6. President Sarkozy has undertaken to implement most of the Attali Commission’s proposals to generate growth in France. In mid-January, the Commission presented 316 specific measures (décisions)covering education, future technologies, competitiveness of SMEs, labor markets, rents and privileges, taxation, and public spending. The objectives are to raise potential growth by 1 percentage point, reduce unemployment to 5 percent, cut poverty, and improve living conditions in problem neighborhoods by 2012. Prime Minister Fillon announced the presentation of a draft law on the “modernization of the economy” in spring 2008, which would also include proposals on the deregulation of retail trade, strengthened competition policies, and measures in support of SMEs. He also initiated consultations with social partners and economic agents to formulate reform plans in a number of other areas, including the regulated professions. Protests by taxi drivers seem, for their part, to have induced the government to distance itself from the specifics of the Attali report’s recommendations. Other report proposals are to be covered by existing processes, such as the general expenditure review (RGPP) and negotiations on pension reform due later this year. Ahead of these talks, the government has announced a multi-year increase in the minimum pension (minimum vieillese)B, with a first installment already in 2008.

Staff assessment

7. The events at Société Generalé are troubling, and revealing of serious shortcomings in internal controls, but not such as to affect the overall stability of the French financial system. If Société Generalé successfully concludes its announced recapitalization of €5.5 billion or is merged with a stronger partner, there are unlikely to be systemic repercussions. Contestability, including by potentially interested foreign parties, should however be fully assured. Efforts to enhance operational risk management to avert similar frauds in the future are welcome, with effective enforcement of existing regulations being the priority, and incentives to undue risk-taking in proprietary trading re-examined; regulatory changes might also be needed, and weighed against their cost implications.

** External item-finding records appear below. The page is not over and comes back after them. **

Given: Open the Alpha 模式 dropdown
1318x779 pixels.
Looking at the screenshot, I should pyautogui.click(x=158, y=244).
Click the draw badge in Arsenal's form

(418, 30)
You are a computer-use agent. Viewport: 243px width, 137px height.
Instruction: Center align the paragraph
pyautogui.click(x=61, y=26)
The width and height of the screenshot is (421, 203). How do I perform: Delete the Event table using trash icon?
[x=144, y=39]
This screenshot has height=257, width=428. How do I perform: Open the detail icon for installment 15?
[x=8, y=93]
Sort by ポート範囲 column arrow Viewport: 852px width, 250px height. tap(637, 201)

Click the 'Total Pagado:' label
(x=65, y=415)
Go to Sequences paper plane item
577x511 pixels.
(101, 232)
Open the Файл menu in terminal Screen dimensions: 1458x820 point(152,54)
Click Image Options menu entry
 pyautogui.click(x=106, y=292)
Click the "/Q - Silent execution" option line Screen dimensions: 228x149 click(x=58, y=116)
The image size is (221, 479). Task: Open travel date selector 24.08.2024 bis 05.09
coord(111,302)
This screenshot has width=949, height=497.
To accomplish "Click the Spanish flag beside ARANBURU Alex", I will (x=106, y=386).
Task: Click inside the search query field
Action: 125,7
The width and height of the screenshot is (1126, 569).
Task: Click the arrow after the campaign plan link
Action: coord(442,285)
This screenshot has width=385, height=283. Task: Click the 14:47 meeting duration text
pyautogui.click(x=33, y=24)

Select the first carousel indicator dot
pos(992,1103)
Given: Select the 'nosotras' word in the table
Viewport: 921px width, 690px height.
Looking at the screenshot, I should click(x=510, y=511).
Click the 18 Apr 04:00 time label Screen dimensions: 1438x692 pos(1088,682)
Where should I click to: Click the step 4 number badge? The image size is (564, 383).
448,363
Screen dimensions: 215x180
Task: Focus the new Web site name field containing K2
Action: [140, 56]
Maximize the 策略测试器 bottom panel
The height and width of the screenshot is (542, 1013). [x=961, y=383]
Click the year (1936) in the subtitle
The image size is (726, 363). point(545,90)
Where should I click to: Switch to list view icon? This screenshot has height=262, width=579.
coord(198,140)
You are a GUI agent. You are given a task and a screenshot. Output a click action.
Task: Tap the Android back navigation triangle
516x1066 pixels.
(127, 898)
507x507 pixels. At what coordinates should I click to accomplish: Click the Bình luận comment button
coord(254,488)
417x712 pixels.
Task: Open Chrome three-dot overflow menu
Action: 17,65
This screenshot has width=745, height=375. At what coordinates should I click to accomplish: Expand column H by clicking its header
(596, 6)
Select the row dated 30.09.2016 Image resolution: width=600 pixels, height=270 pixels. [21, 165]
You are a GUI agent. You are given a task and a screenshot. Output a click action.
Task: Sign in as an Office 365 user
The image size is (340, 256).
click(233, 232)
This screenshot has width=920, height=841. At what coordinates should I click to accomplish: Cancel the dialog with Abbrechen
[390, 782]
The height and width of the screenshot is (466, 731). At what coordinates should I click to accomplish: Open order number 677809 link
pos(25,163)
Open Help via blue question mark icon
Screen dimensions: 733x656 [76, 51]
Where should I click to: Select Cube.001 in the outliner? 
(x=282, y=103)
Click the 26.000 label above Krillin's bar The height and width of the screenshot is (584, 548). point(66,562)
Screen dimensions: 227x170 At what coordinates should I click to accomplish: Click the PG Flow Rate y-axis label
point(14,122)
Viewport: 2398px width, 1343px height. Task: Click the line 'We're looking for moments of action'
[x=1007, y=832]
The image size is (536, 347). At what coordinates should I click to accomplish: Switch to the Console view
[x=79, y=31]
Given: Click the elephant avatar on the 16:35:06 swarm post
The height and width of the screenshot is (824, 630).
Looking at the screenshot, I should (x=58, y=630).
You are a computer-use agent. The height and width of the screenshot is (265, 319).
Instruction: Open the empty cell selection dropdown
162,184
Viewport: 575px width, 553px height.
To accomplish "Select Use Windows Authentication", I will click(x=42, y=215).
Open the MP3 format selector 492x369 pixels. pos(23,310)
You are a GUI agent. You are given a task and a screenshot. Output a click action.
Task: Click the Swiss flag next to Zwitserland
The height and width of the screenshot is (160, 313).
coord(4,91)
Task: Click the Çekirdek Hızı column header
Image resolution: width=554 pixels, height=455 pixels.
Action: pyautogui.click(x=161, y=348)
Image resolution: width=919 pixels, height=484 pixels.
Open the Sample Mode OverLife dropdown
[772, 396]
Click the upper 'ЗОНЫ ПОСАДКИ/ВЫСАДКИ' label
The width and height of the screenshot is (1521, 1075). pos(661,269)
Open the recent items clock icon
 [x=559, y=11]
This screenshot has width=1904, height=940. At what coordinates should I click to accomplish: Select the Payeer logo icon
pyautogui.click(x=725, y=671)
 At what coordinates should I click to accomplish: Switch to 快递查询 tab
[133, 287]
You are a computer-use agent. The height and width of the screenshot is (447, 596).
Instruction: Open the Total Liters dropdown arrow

8. Many measures proposed in the Attali report could help lift growth and raise consumer welfare. The removal of barriers to doing business in the retail sector, including hotels and restaurants, and the strengthening of competition policies would raise supply, improve the efficiency of markets, and lower consumer prices—and are specifically endorsed in the staff report (¶36 and others). Their inclusion in a broader liberalizing draft law in the spring is welcome. With respect to other reforms, it will be important that consultations with social partners and professionals do not result in undue delays or weak agreements, maximizing long-term benefits to consumers. Given the state of public finances, it will be important to offset the budgetary costs of some of the proposals by a redeployment of resources.

1

BNP and SG are among the eight banks that have joined to aid Ambac Financial Group, a large bond insurer hit by the global turmoil.

2

See Selected Issues II, Financing and Risks of French Firms (www.imf.org). The tightening of lending standards for credit to firms, which was more moderate in France until October 2007 (¶7 of the staff report), is now in line with the euro area average.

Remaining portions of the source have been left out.